Your team isn't ignoring AI because the tools are bad

By Gavin Pieterse

Gallup data shows 46% of employees ignore AI tools at work. The single biggest factor in adoption is manager support. Here is what to do about it.

Gallup recently surveyed nearly 24,000 employees in the US about AI at work. The headline number backs up exactly what I keep hearing: 46% of employees who have AI tools available to them are choosing not to use them.

The reason is annoyingly simple. They prefer doing things the way they've always done them. The tools work fine. Nobody gave them a reason to switch.

What actually separates teams that use AI from teams that don't

Gallup went deeper than the headline. They looked at what makes the difference between teams where AI sticks and teams where it gathers dust.

The single biggest factor is whether the manager actively supports it.

When a manager backs AI adoption, 78% of the team uses it regularly. When they don't, that drops to 44%. That's a 34-point gap from one variable. Same tools, same people, same training. The only thing that changed is whether someone in charge said "we're doing this" and then followed through on it.

In public sector organisations that have adopted AI, the pattern holds. 65% of employees in high-support environments use AI frequently, compared to 37% in low-support ones. Total use is slightly higher under high support too, 88% versus 78%.

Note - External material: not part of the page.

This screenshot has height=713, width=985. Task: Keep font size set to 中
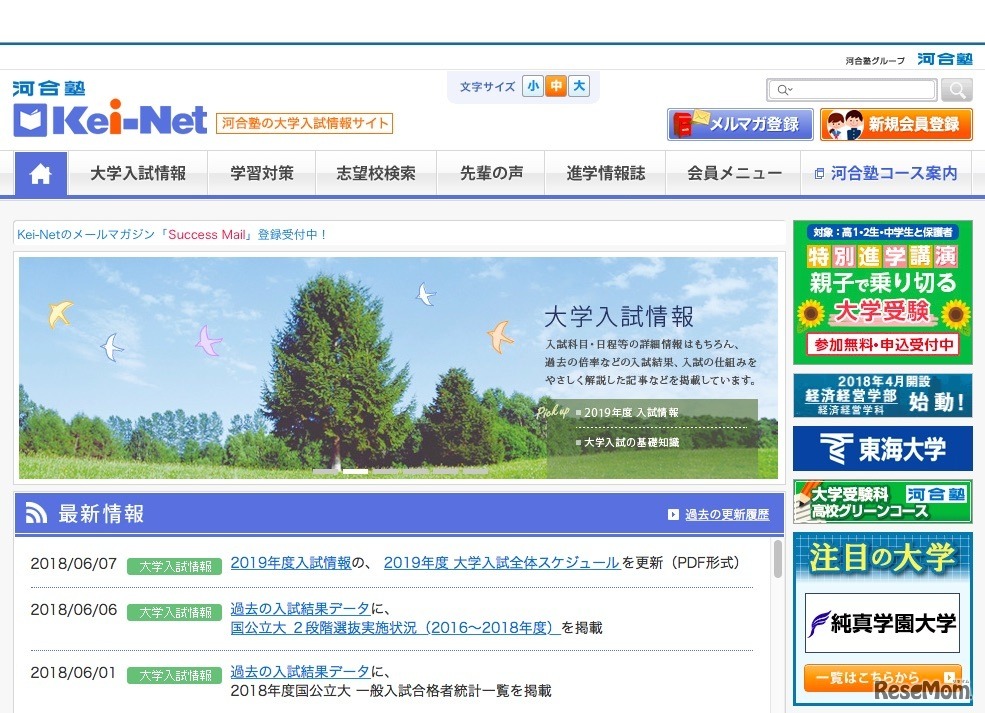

So the question isn't whether your team can use AI. It's whether your managers are creating an environment where using AI is just how things get done now.

The 10% problem

There's another number in the Gallup data that deserves attention. Only 10% of businesses say AI has actually changed how work gets done across the organisation.

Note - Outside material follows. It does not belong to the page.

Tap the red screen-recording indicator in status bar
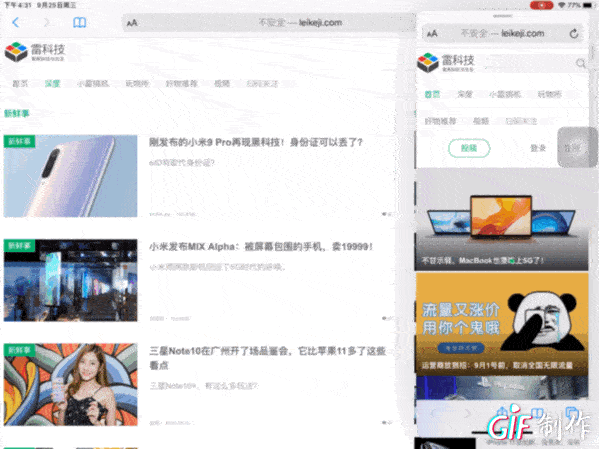This screenshot has width=599, height=449. 541,5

That gap between "we have AI tools" and "AI has changed how we work" is worth being honest about. One person using AI to draft emails a bit faster is tinkering. A team rebuilding how client onboarding works from scratch using AI, that changes the business. Most firms I speak to are stuck somewhere in the middle. They've bought the tools, a few enthusiasts on the team are getting value, but nothing has structurally changed about how the work flows through the business. The processes are the same, the handoffs are the same, the bottlenecks are the same.

What to actually do about this

The practical takeaway from this data is fairly direct. Pick one workflow. Tell the team you're rebuilding it with AI. Show them how. Support them through it.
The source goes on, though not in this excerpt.